Arrays were produced using PCR-amplified DNA targets from Sequence Verified Human cDNA Clones (ResGen, Invitrogen Corporation). PCR products were verified by agarose gel electrophoresis and purified using size-exclusion filtration (Millipore, Bedford, MA). After purification, target was recovered in water and adjusted to 50% DMSO. Target DNA was printed on amino-silane coated glass slides (UltraGAPS; Corning) using a MicroGrid2 equipped with MicroSpot10K pins (BioRobotics).

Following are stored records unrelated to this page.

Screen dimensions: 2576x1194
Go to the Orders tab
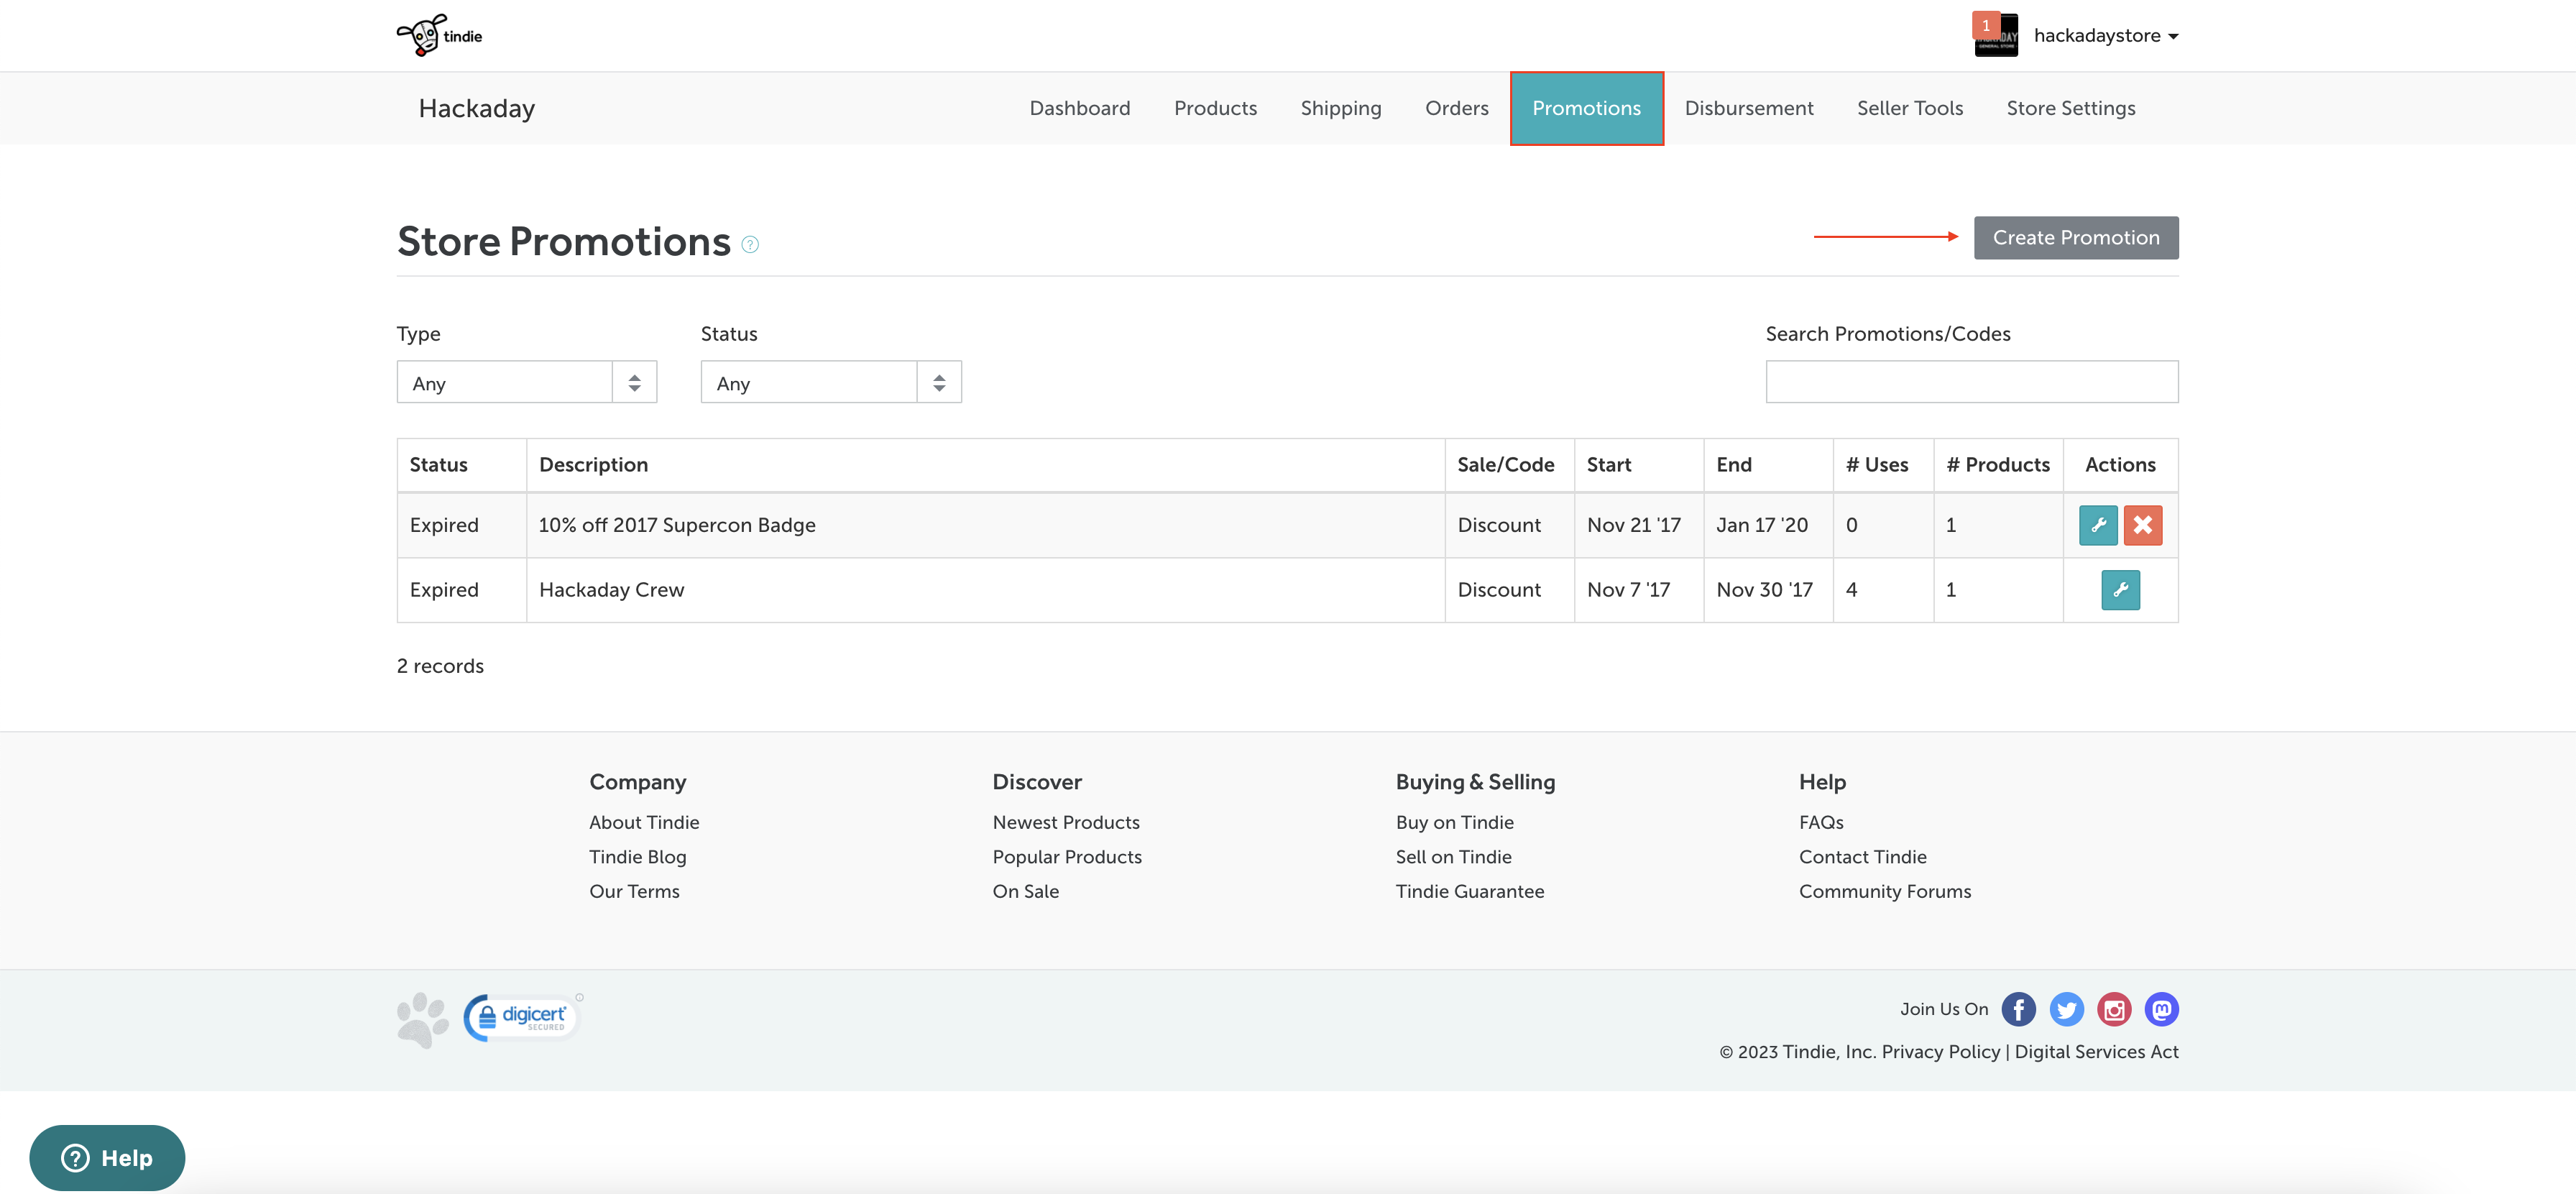click(x=1456, y=108)
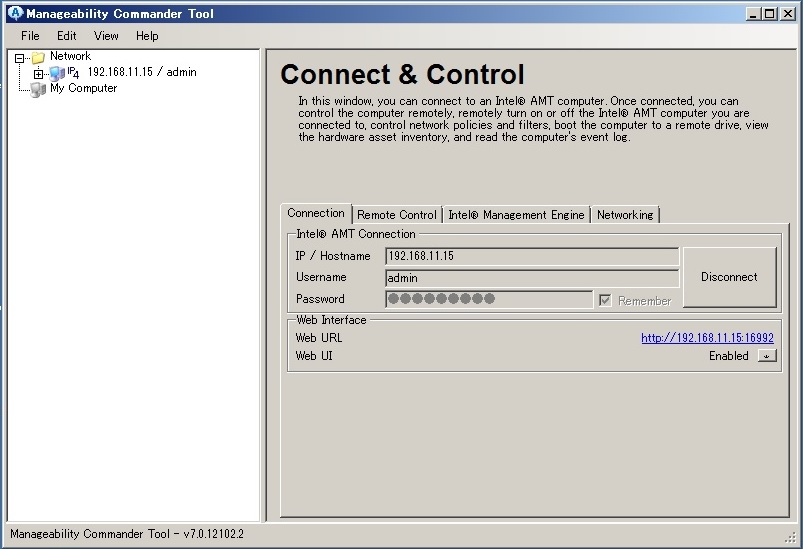Open the Edit menu
Image resolution: width=803 pixels, height=549 pixels.
click(x=66, y=36)
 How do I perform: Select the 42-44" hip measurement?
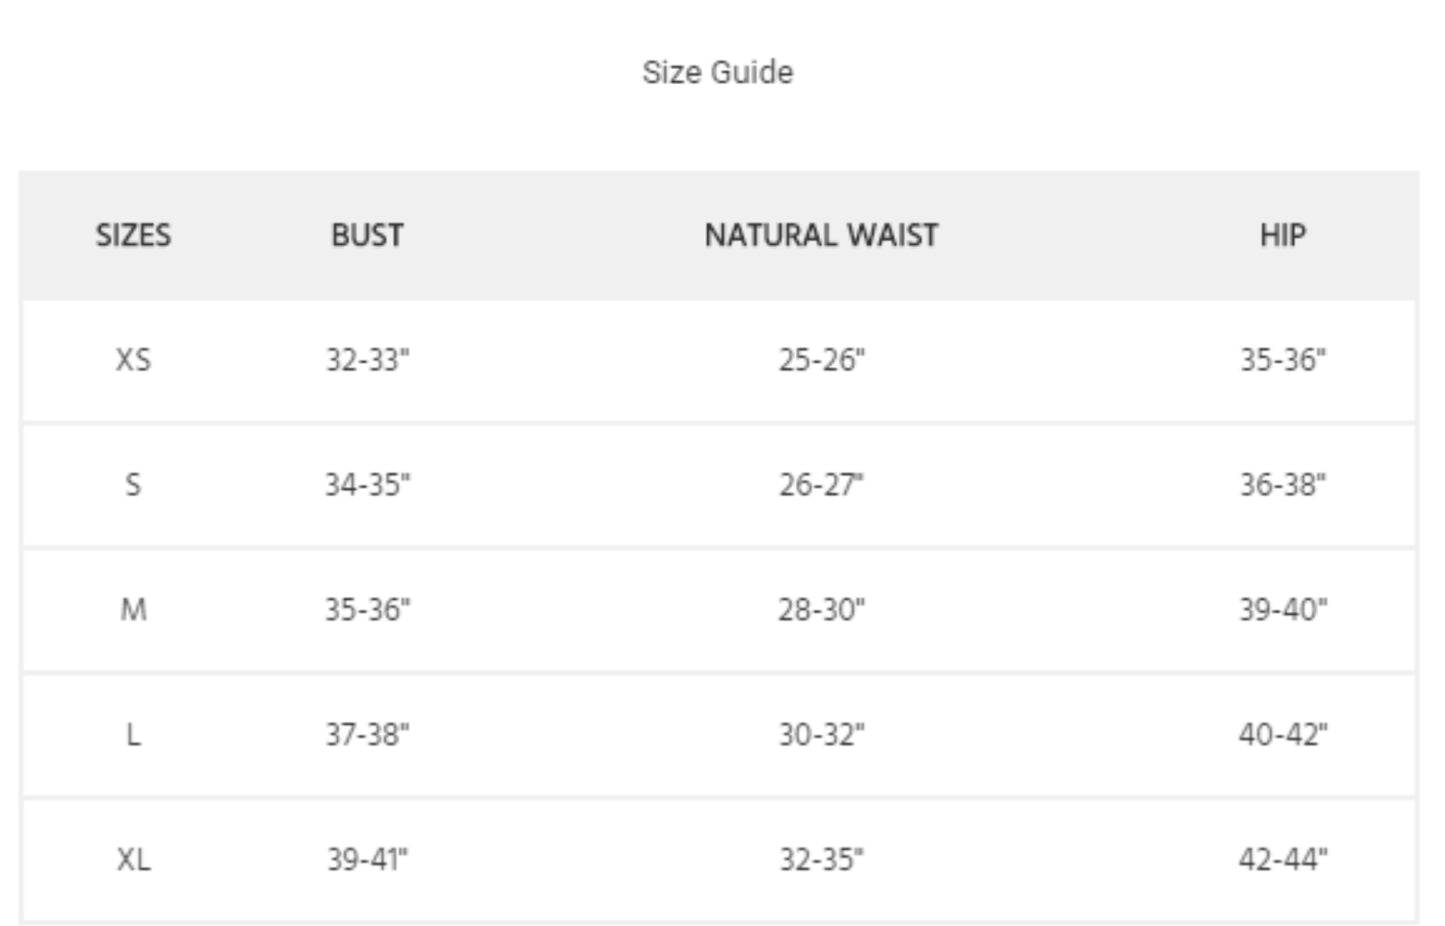(1282, 859)
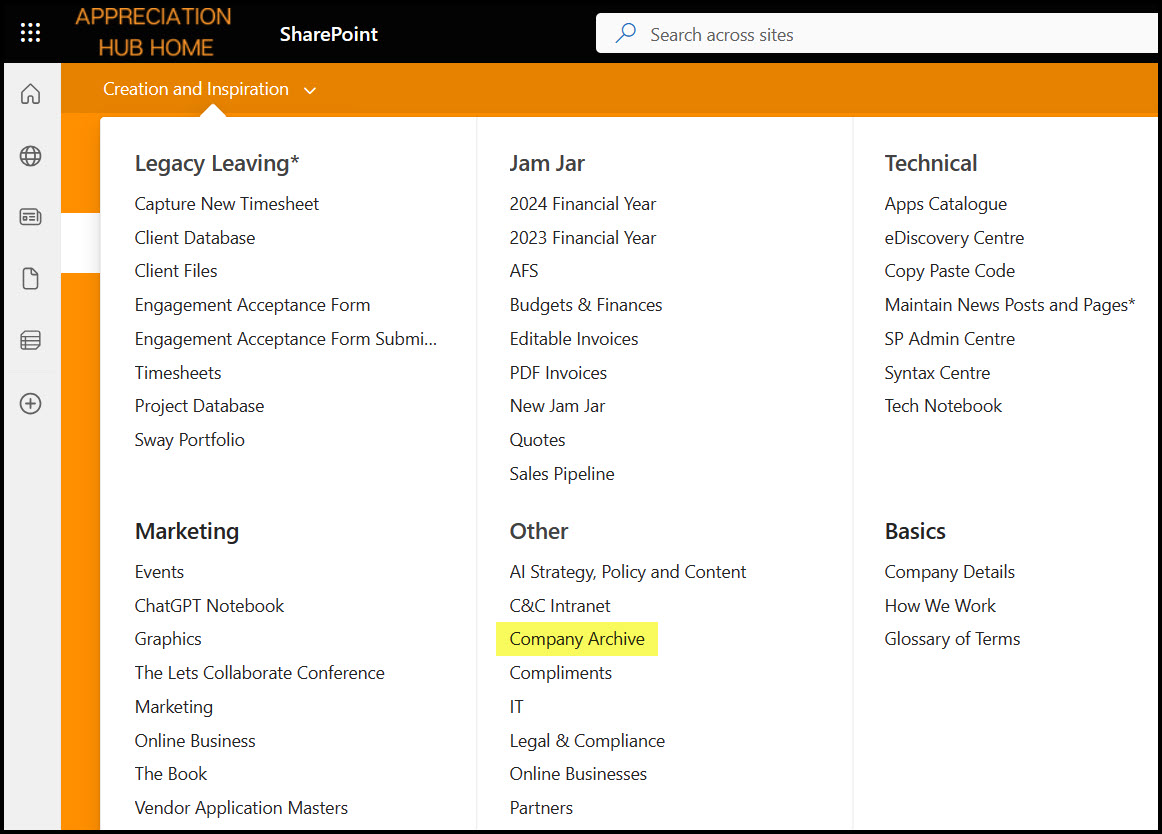
Task: Open My Lists icon in sidebar
Action: [31, 341]
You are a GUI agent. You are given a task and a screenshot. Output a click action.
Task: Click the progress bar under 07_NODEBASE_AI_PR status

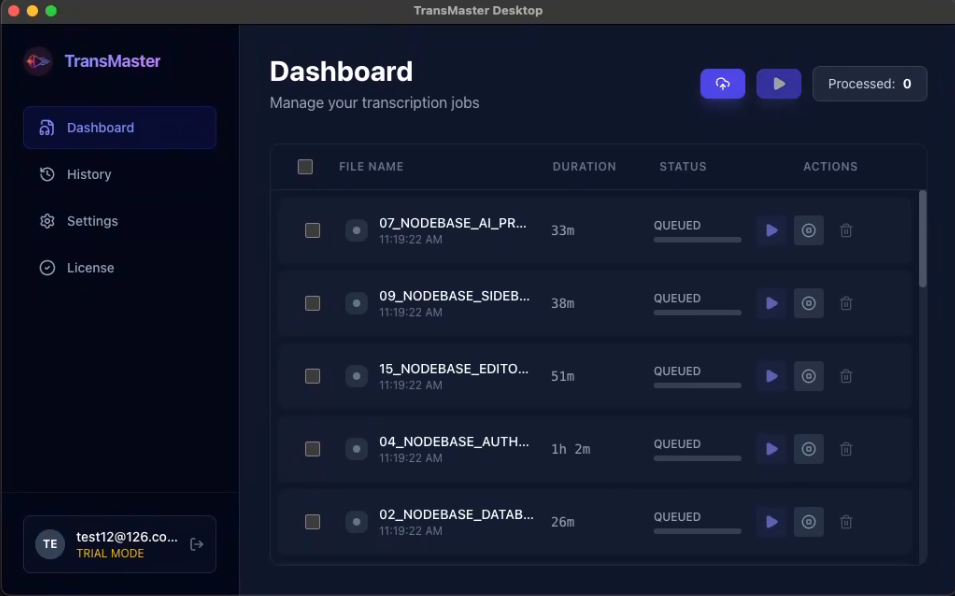click(x=697, y=240)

Arrays were scanned (Agilent DNA Microarray Scanner; Agilent Technologies), images were analyzed (Genepix Pro 3.0; Axon Instruments, Burlingame, California), and Cy3 and Cy5 intensities corrected for background were calculated using median feature and median local background intensities. Within-array normalization was done using an implementation of the intensity-dependent normalization based on a lowest fit as previously described (Yang et al, 2002) and provided in the BioArray Software Environment (Saal et al, 2002). Subsequent filter steps were performed within the BioArray Software Environment to select for probes designated to individual UniGene clusters (www.ncbi.nlm.nih.gov/UniGene/), with a minimum intensity in both channels and presence in all hybridizations so that data from 3295 probes remained. Pearson correlation coefficients were calculated using STATA.

Cytogenetic Analyses

The cultured cells were harvested (trypsinized) after exposure to colcemid for 4 hours, followed by a hypotonic shock in 0.05 M KCl, and fixation in methanol acetic acid (3:1). G-banding of chromosomes was obtained with Wright's stain. The clonality criteria and karyotype description followed the recommendations of Mitelman (1995). Spectral karyotyping was done according to the manufacturer's instructions (SKY kit; Applied Spectral Imaging, Israel). CGH was performed as previously described (Rennstam et al, 2001) on genomic DNA isolated from the primary tumor and xenograft generation 6, as well as of the cell line.